> What you will do: Go through the data below and copy each line where the word "Policy" occurs.

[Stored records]
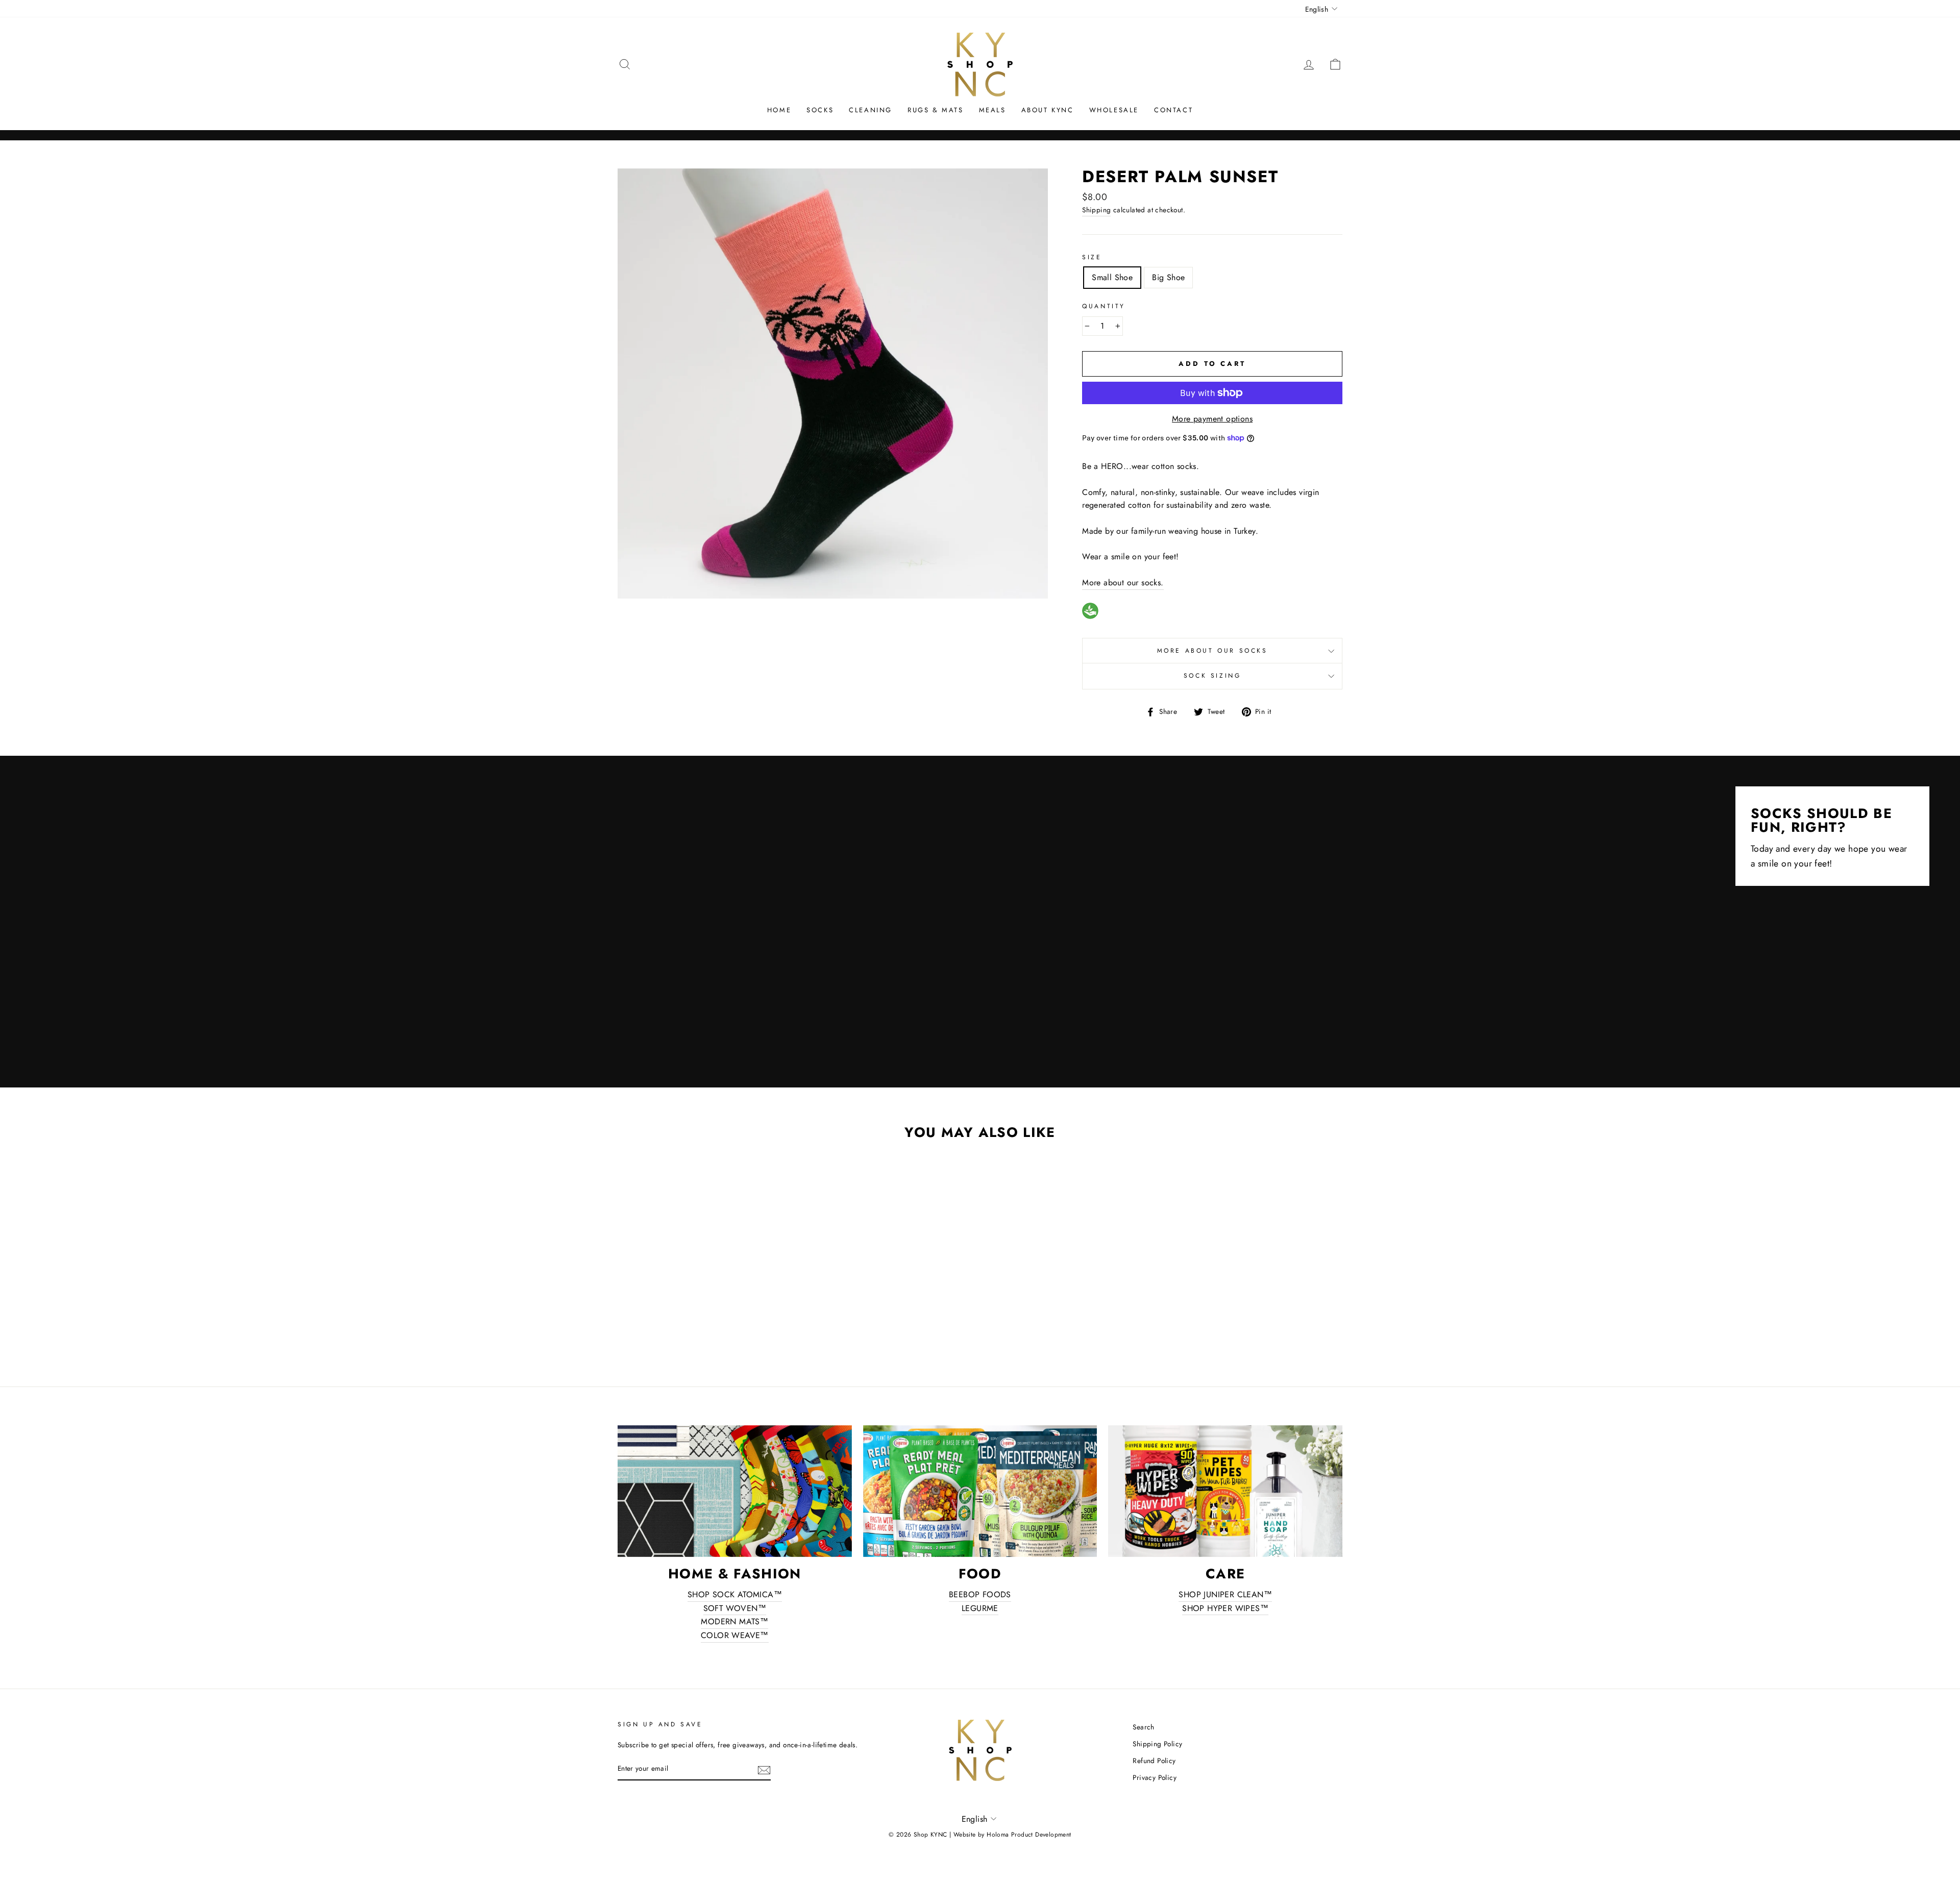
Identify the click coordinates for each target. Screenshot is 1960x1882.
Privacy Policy (1155, 1777)
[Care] (1225, 1491)
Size (1091, 257)
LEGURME (980, 1608)
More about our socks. (1122, 582)
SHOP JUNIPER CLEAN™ (1225, 1594)
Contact (1173, 110)
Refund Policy (1154, 1760)
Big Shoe (1168, 277)
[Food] (980, 1491)
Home (779, 110)
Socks (820, 110)
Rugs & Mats (936, 110)
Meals (992, 110)
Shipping (1096, 210)
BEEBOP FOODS (980, 1594)
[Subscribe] (764, 1769)
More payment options (1212, 419)
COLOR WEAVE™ (735, 1635)
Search (1143, 1727)
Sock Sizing (1212, 675)
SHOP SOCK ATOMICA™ (735, 1594)
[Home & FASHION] (735, 1491)
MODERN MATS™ (734, 1621)
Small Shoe (1112, 277)
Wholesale (1114, 110)
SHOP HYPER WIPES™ (1225, 1608)
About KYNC (1047, 110)
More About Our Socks (1212, 650)
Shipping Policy (1157, 1744)
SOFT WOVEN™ (734, 1608)
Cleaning (870, 110)
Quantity (1103, 306)
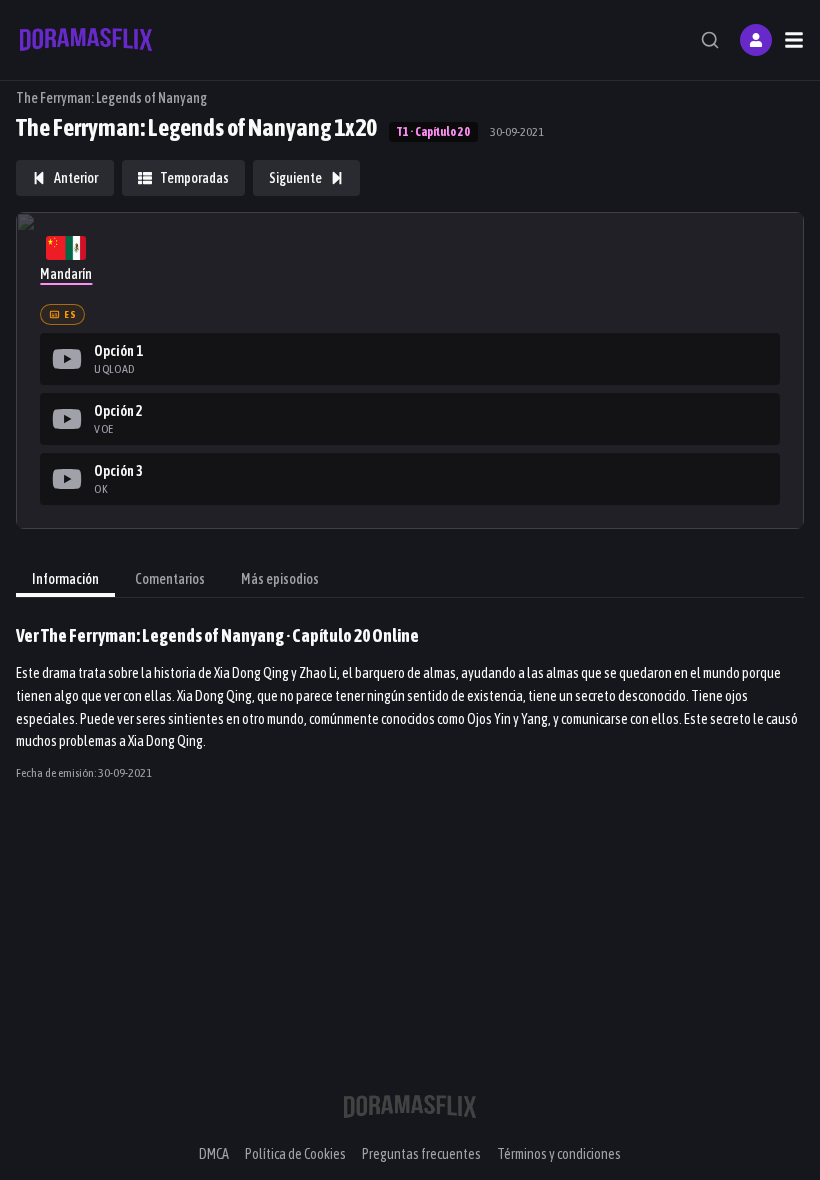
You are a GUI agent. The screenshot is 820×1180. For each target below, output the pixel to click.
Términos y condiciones (559, 1154)
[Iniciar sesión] (756, 40)
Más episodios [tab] (280, 579)
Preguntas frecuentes (421, 1154)
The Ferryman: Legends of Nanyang (111, 98)
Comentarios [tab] (170, 579)
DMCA (214, 1154)
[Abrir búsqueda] (710, 40)
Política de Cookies (295, 1154)
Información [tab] (65, 579)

> Exercise solution:
Privacy Policy (1155, 1777)
Refund Policy (1154, 1760)
Shipping Policy (1157, 1744)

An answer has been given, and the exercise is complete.